Almost all the built-in classes in Python allows us to iterate using for..in syntax, and the language allows us to extend the user created classes to give the same functionality using minimum coding. Let's see how we can achive the same.

Any object which has to provide iteration is called an iterable, and to be one it has to implement two methods:

  • \*iter\*()
  • \*next\*()

    Whenever you use for..in loop, internally \*iter\* method is called, and it has to return an iterable object. Since we are implementing this functionality on some class, returning an object of this class, or self usually does the trick.

    The second method, \*next\* (or next in Python2) holds the logic which returns the next object of the iterable. For instance, if we are iterating over a list, [1,2,3,4], then calling \*next\* initially will return 1, then the second call will return 2, and so on. Once the next-logic has exhausted and there isn't any element to return, we have to raise a StopIteration exception. for loop is designed to consume and digest this exception and behave as if nothing happened, any other uncaught exception is passed through it to the outer scope.

    Let's create a class which takes in a list and returns a list with all the elements doubled.

    class DoubleTheList(object):
        def __init__(self, input_list):
            self.input_list = [2*x for x in input_list]
            self.input_list_length = len(self.input_list) - 1
            self.current_index = 0
    
        def __iter__(self):
            return self
    
        def __next__(self)
            if self.current_index <= self.input_list_length:
                current_val = self.input_list[self.current_index]
                self.current_index += 1
                return current_val
            else:
                raise StopIteration
    > dbl_list = DoubleTheList([1,2,3,4])
    > for x in dbl_list: print(x)
    2
    4
    6
    8
    
    > for x in dbl_list: print(x)
    # Ouch! No output

    Don't depend on self

    What happened??? In comparision to built-in iterators like lists, the behavior of our object is totally different:

    > x = [1,2,3]
    > for elem in x: print(elem)
    1
    2
    3
    
    > for elem in x: print(elem)
    1
    2
    3

    If we iterate over a list (or tuple, or dict) we can keep on iterating again and again.

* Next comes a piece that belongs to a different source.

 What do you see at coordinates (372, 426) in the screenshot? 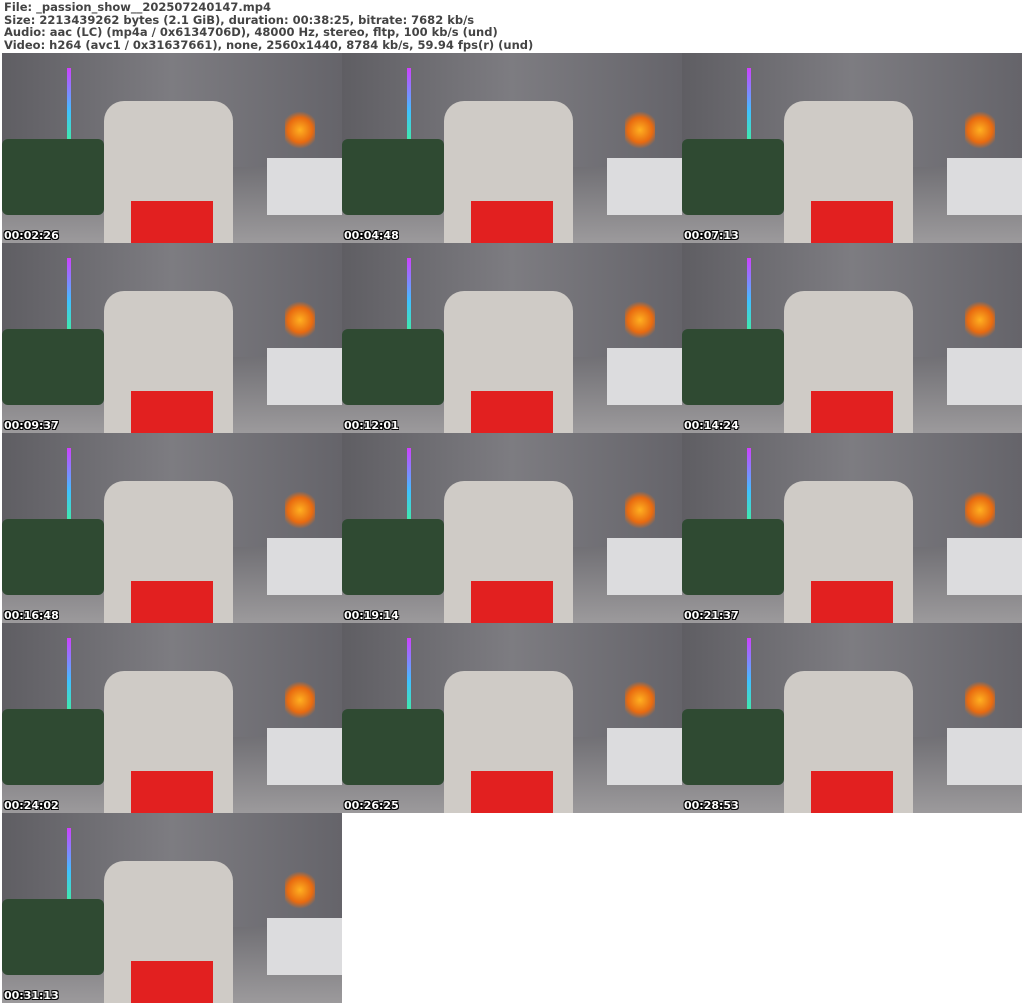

    As I said, for calls the \*iter\* method every time the loop is initialised, and once it gets the object it calls the \*next\* method until it encounters a StopIteration exception. So, then the fault lies in our \*iter\*() method. If you see, although we are returning an object, once the \*next\* logic is exhausted in the object, it doesn't get renewed.

    So instead of returning self, we have to return a new instance so that for can start working with a fresh iteration. This requires a small change in our code:

    class DoubleTheList(object):
        def __init__(self, input_list):
            self.input_list = input_list
            self.input_list_length = len(self.input_list) - 1
            self.current_index = 0
    
        def __iter__(self):
            return DoubleTheList(self.input_list)
    
        def __next__(self)
            if self.current_index <= self.input_list_length:
                current_val = 2 * self.input_list[self.current_index]
                self.current_index += 1
                return current_val
            else:
                raise StopIteration

    Let's test this thing:

    > dbl_list = DoubleTheList([1,2,3,4])
    > for x in dbl_list: print(x)
    2
    4
    6
    8
    
    > for x in dbl_list: print(x)
    2
    4
    6
    8

    Parting Words

    So it's clear that implementing iteration in Python is pretty simple and straightforwards, like a lot of other things in the language.